Na tradição judaico-cristã, a origem da culpa remonta à catequese do relatado em Gênesis, a expulsão do Paraíso pela desobediência perpetrada através do ato de comer da fruta da árvore do bem e do mal.
Os versículos contam que tomamos conhecimento do bem e o mal, praticando o mal, a desobediência, passível de castigo. E que a violência se manifestou cedo.
As consequências funestas seguem relatadas com a luta fratricida e a maldição que foi lançada contra o primeiro assassino da humanidade.
Alegorias literalmente genéticas, que povoam nossos arquétipos morais, desde muito antes da criação de códigos de conduta sociais e de sistemas jurídicos.
Convenhamos, não é um quadro de enaltecimento à cultura de paz, nem um panegírico a nossos ancestrais. A quebra do paradigma do bem reinante se deu pela opção do mal praticado, em um cenário de ardis, dissimulações, cólera, ódio explícito, pusilanimidade.
(Dever-se-ia cogitar, pelo códice dos censores de plantão, de indicá-las para o rol das narrativas politicamente incorretas?)
Digressões à parte, a história da humanidade, desde o início da civilização até os dias atuais, apresenta uma resultante de evolução ascendente, positiva, malgrado toda a violência perpetrada e as catástrofes ocorridas.
Não obstante, estamos ainda em patamares de consciência individual e coletiva muito aquém da fraternidade incondicional e igualitária, sonhada pelos poetas e idealistas e propalada pelos teóricos não praticantes.
A ocorrência do sentimento de culpa, neste contexto que percorre desde a pedagogia até a andragogia, não causa espécie. Torna-se tema transversal e interdisciplinar.
A culpa resulta de um auto julgamento e auto condenação por não havermos atingido o estágio intelecto emocional ou a manifestação comportamental, idealizados, a que aspiramos. Síndrome do Paraíso perdido.

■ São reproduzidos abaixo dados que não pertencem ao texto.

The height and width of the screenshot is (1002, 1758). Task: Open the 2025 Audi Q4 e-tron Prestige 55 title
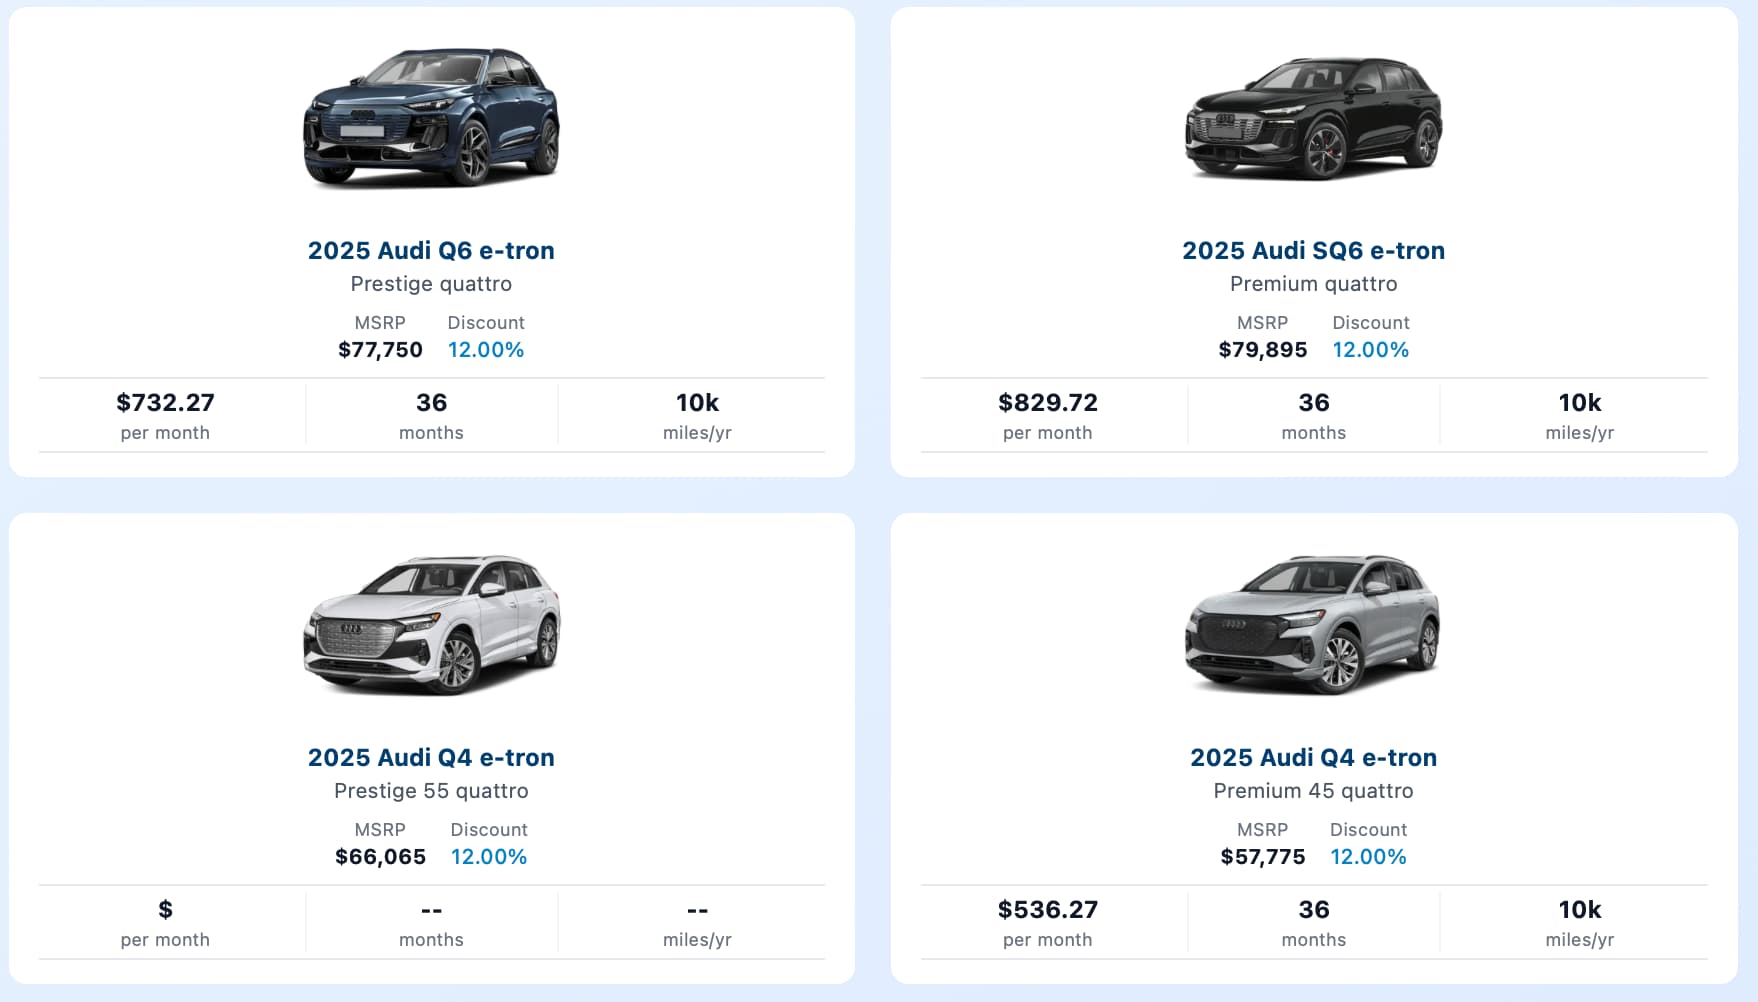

Desta forma, tornamo-nos simultaneamente o opressor e a vítima de nós mesmos. E nos esmeramos nestes papéis, ora em um, ora em outro polo, conforme as circunstâncias e a classificação em nossa escala de valores. Diversos são os mecanismos psicológicos, descritos e adotados nas diferentes correntes terapêuticas, que trazem à luz do consciente as formas de projeção e de transferência daqueles papéis, para outros com que interagimos.
Interpretando estes mecanismos psíquicos, Freud sentenciou: “Quando Pedro me fala de Paulo, fico sabendo mais de Pedro que de Paulo.” Ou seja, somos levados a exercer um juízo crítico exacerbado sobre aquele comportamento do outro, cuja conduta reflete algo que repugnamos em nosso íntimo inconsciente, que representa situações de recalque de sentimentos ocorridos na infância. Na fúria incontida, caem as barreiras do condicionamento social e revela-se a verdade de nossos recônditos íntimos.
Neste contexto, nossa convivência em mídia digital tem sido rica e pródiga de ocorrências reveladoras de quanto a culpa original ainda grassa em nosso meio, compromisso batismal relegado a ritualística vazia de redenção. Ainda não assumimos em nossas vidas a opção pela ação salvífica da copiosa redenção sobre a culpa original.
Viver a Boa Nova, é compreender e viver que no princípio era o Verbo e o Verbo era Deus. O princípio não é Gênesis. Suspendendo julgamentos, assumindo a compassividade de entender o que seja oferecer a outra face quando agredidos. Não se trata de se submeter a violência física ou moral, mas de ser capaz de orar “Pai, perdoai porque não sabem o que fazem!”